That job, again, obviously needs to be configured. "Which job do you want to execute?"

This is where every Keptn service that you develop, whether this is the Jenkins service that we just mentioned or maybe a service to you write for even another, let's say, older legacy tool.

The Keptn service that participates in the workflow when it gets triggered to an event also has full access to the Keptn configuration repository, which is the git repository that I mentioned earlier.

So that means as a Jenkins service, I can say "Keptn. Please give me my Jenkins configuration file."

The way we did it with the Jenkins service, you can upload a so-called Jenkins consortium or file where you can see which Jenkins job should be executed with which parameters, if a certain Keptn event is sent.

This is basically a very easy way to call any Jenkins pipeline based on any type of Keptn event, and if you want to build your own service again, the only thing you need to do is build a container that can listen to HTTP requests and then understand and be able to parse cloud native events.

We have templates for that, we also have the tutorial out there, and I think I've recorded a video where within five minutes you can write your own Keptn service to integrate any type of tool.

The template is so easy.

You just clone that repository and the only thing need to do is you need to fill in the code in the event handler for that particular event that you want to handle, so you need to know a little bit of coding, but you can decide which language and whether this is Go, which is one of our preferred languages, but you can also do it in Python or in any other language.

Marc: But at the end, it's just some glue code that I have to write.

Andreas: That's all it is, yeah.

Marc: That's cool.
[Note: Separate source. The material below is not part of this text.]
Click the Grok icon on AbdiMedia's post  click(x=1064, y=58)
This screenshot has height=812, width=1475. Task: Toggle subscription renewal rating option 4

Let's switch gears for a minute and talk about the tech stack that you're using for Keptn.

Like, can you describe what languages and what frameworks and what tools you're using to build it right now?

Andreas: Yeah, sure. What we primarily-- Everybody can Go to our website for our GitHub page, the GitHub Keptn.

Then you'll see that's the Keptn Core Project, and I would say primarily we have Go there as the primary language for all of our core services.

There's obviously some Angular, some JavaScript for our bridge, which is our UI, but it's primarily Go.

We have some Python in there, we also have the Keptn Contrib organization.

This is for contributor projects, these are projects that are, I think the Prometheus integration, the Dynatrace integration, the Neotys integration.

These are all Keptn services that have been around with Keptn almost since the beginning, they also represent key integrations of Keptn to work correctly, obviously with Prometheus as an observability platform.

Also JMeter that's also part of this, because of further testing.

Then we have the Keptn sandbox, which is where all of the new Keptn services that are implemented are starting their life.

Then once they get more popular and you have the opportunity to move to Contrib.

I believe that some of our contributors are using Java as the language of choice.

We have, I think, a small number of Python contributions where people just wrote Python, as you called it earlier, "Glue code services."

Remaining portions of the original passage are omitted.